The convenience methods validate eagerly: {py:meth}`Node.shard
<onnx_ir.Node.shard>` raises immediately if you pass a value that is not one of
the node's own inputs or outputs, an out-of-range axis, ``num_shards < 1``, an
axis that is already sharded, or a conflicting ``pipeline_stage``. Serialization
is the hard boundary — it raises rather than emitting a malformed proto (for
example when a sharded value has no name).

An internal checker (``onnx_ir._multi_device._check_device_configurations``) is
also used to surface dangling references and structural problems such as a
configuration that is not declared on the model, a sharded value that is not an
input or output of its node, empty names, out-of-range or duplicated axes, and
device indices outside the configuration's ``num_devices``. It is not part of the
public API yet.

## Serialization

Serialization derives the proto ``tensor_name`` and ``configuration_id`` from the
bound objects' names, and deserialization resolves them back to the corresponding
{py:class}`~onnx_ir.Value` and {py:class}`~onnx_ir.ModelConfiguration` objects.

```python
import onnx_ir as ir

# ... build ``model`` as above ...
proto = ir.to_proto(model)
restored = ir.from_proto(proto)

node = restored.graph[0]
spec = node.device_configurations[0].sharding_specs[0]
assert spec.value is node.inputs[0]                       # value resolved
assert node.device_configurations[0].configuration is restored.device_configurations[0]
```

References that cannot be resolved on load (for example a ``tensor_name`` that is
not present in the graph, or a ``configuration_id`` not declared on the model) are
preserved as lightweight placeholders so the round-trip stays lossless. Serializing
a sharding whose value has no name raises, rather than emitting a malformed proto.

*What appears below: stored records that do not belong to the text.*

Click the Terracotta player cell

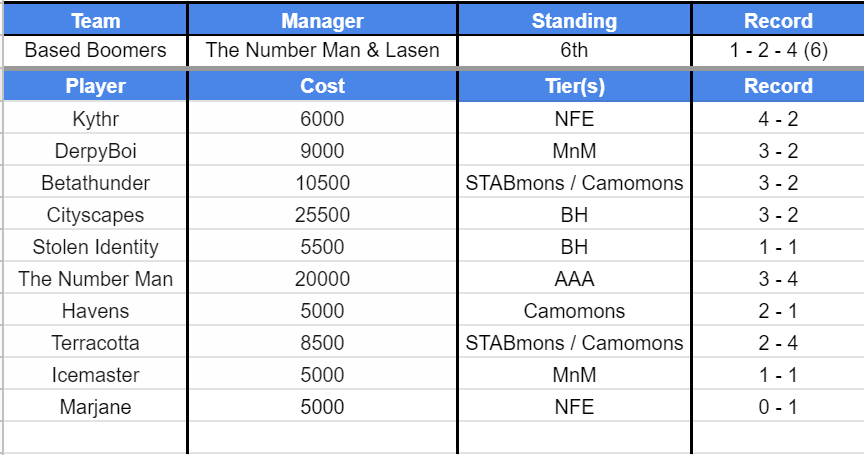click(95, 342)
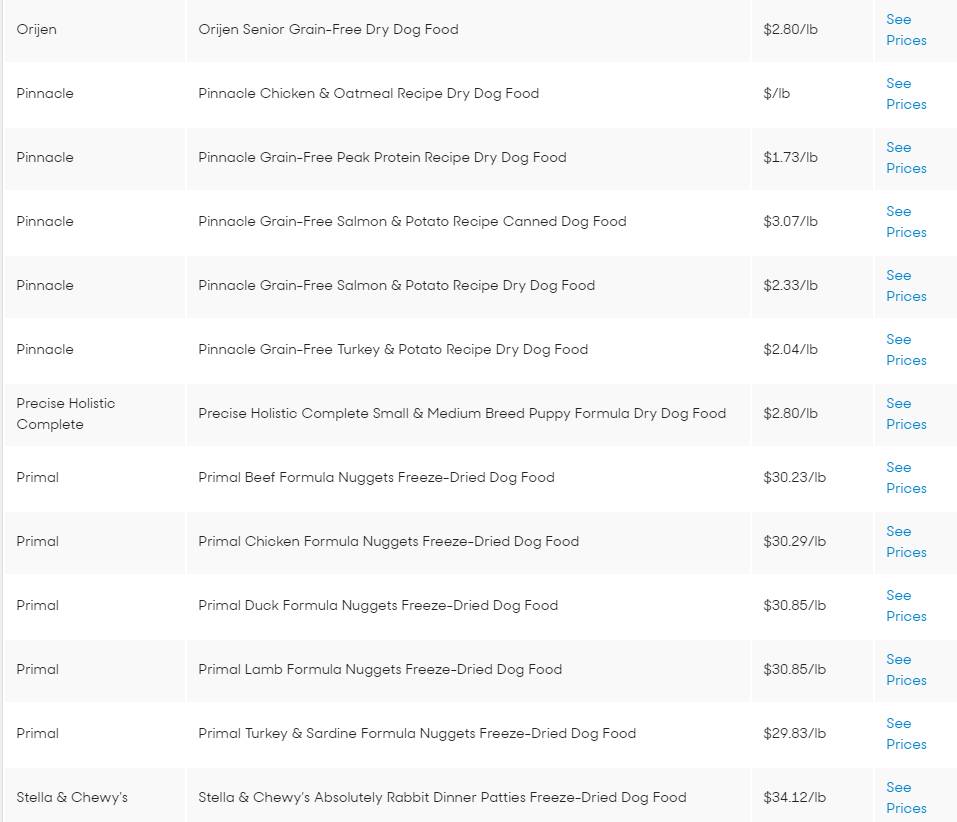Screen dimensions: 957x822
Task: Select the $29.83/lb price cell
Action: pos(794,734)
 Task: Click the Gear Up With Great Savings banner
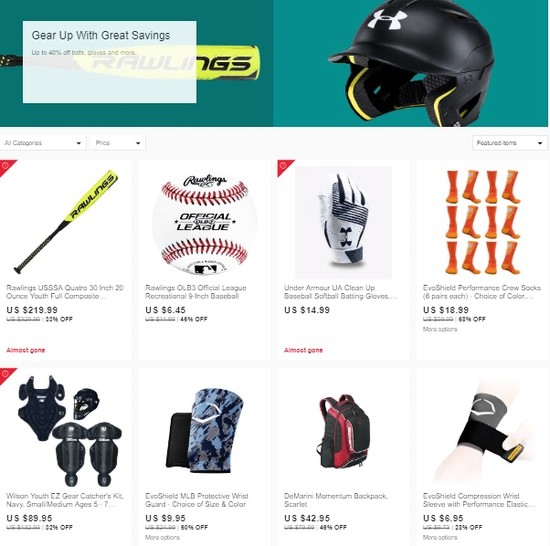(110, 62)
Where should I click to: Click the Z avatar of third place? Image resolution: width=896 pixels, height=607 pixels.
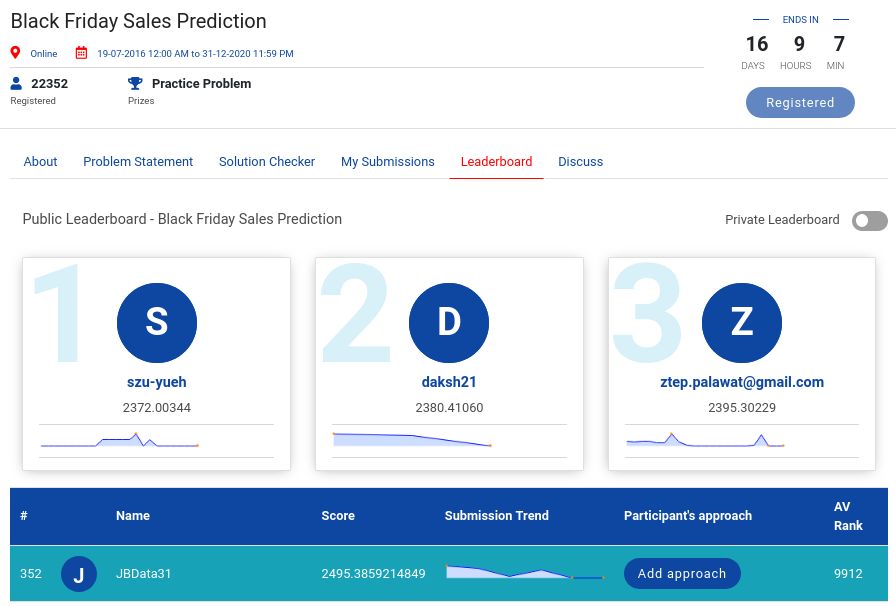(741, 321)
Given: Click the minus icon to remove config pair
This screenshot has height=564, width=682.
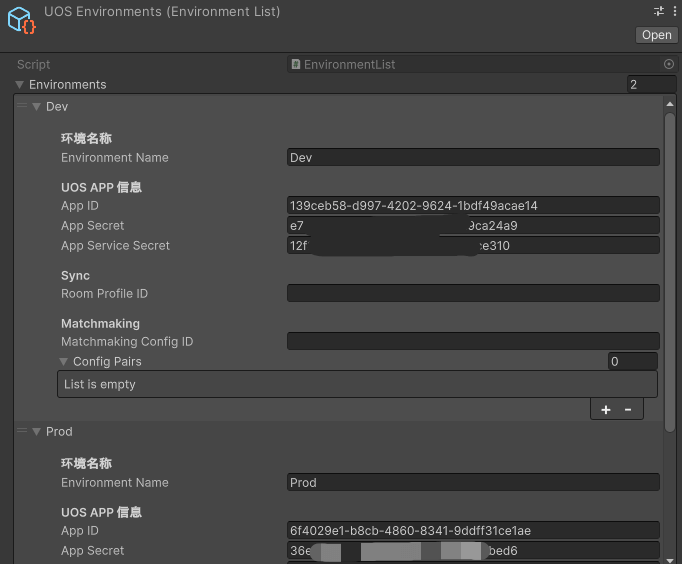Looking at the screenshot, I should [628, 409].
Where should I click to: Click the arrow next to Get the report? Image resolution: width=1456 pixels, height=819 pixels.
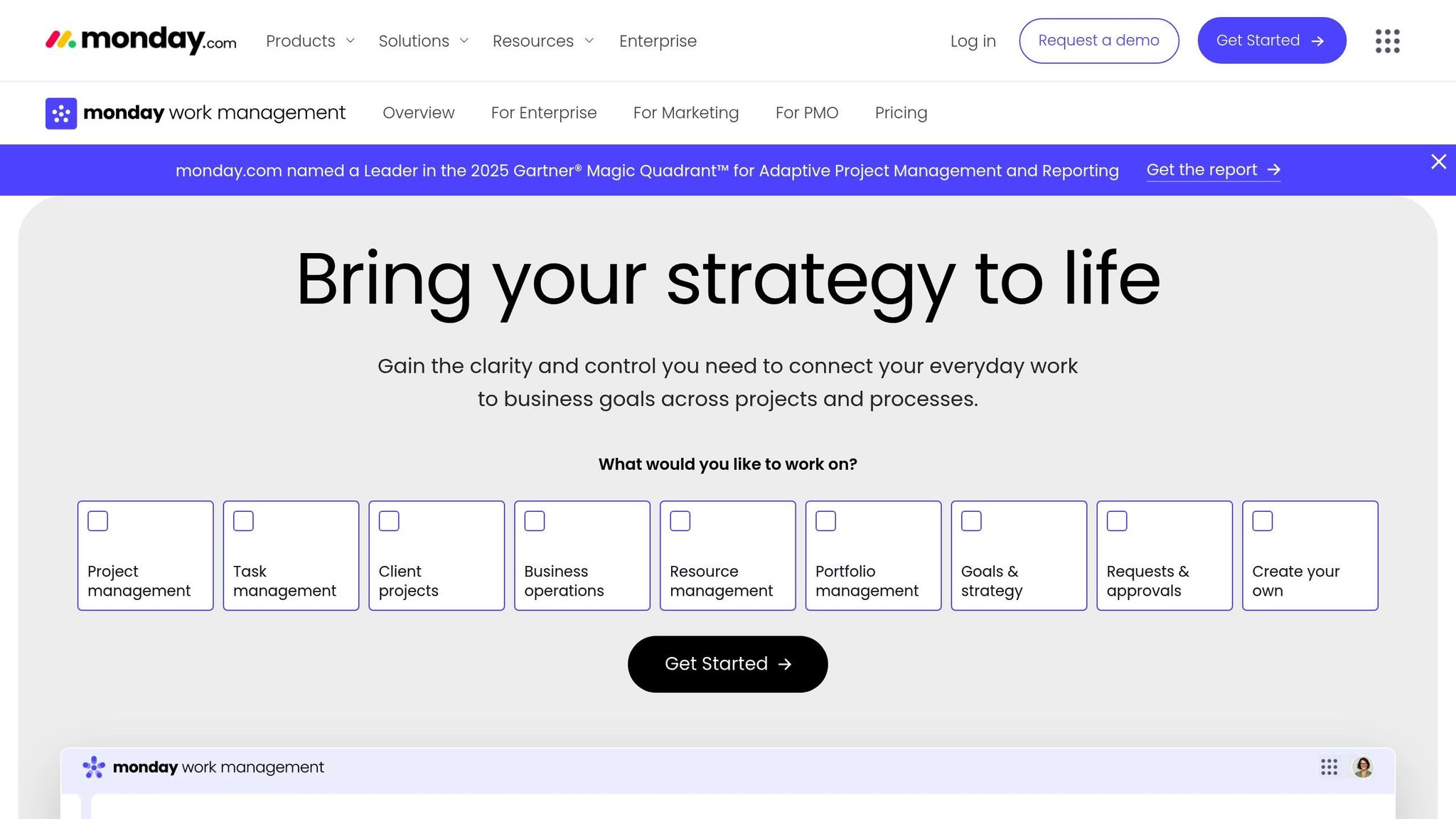1273,170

## Working with the dataclasses directly

The convenience API is built on a small set of frozen dataclasses, which you can
also construct directly for full control:

- {py:class}`onnx_ir.ModelConfiguration <onnx_ir.ModelConfiguration>` — a named
  device configuration on the model.
- {py:class}`onnx_ir.NodeDeviceConfiguration <onnx_ir.NodeDeviceConfiguration>` —
  per-node sharding specs and an optional ``pipeline_stage``.
- {py:class}`onnx_ir.ShardingSpec <onnx_ir.ShardingSpec>` — the sharding of a
  single {py:class}`~onnx_ir.Value`.
- {py:class}`onnx_ir.ShardedDim <onnx_ir.ShardedDim>`,
  {py:class}`onnx_ir.SimpleShardedDim <onnx_ir.SimpleShardedDim>`, and
  {py:class}`onnx_ir.IndexToDeviceGroupMapEntry <onnx_ir.IndexToDeviceGroupMapEntry>`
  — the per-axis sharding details.

These mirror the corresponding ONNX protos field-for-field, except that
``ShardingSpec`` holds a `value` object instead of a `tensor_name` string and
``NodeDeviceConfiguration`` holds a `configuration` object instead of a
`configuration_id` string.

`Model.device_configurations` only accepts `ModelConfiguration` objects, and
`Node.device_configurations` only accepts `NodeDeviceConfiguration` objects.
Assigning any other type (for example raw ``bytes`` or a protobuf message) is
rejected at the serialization boundary (surface error:
`onnx_ir.serde.SerdeError`, with the original `TypeError` as `__cause__`).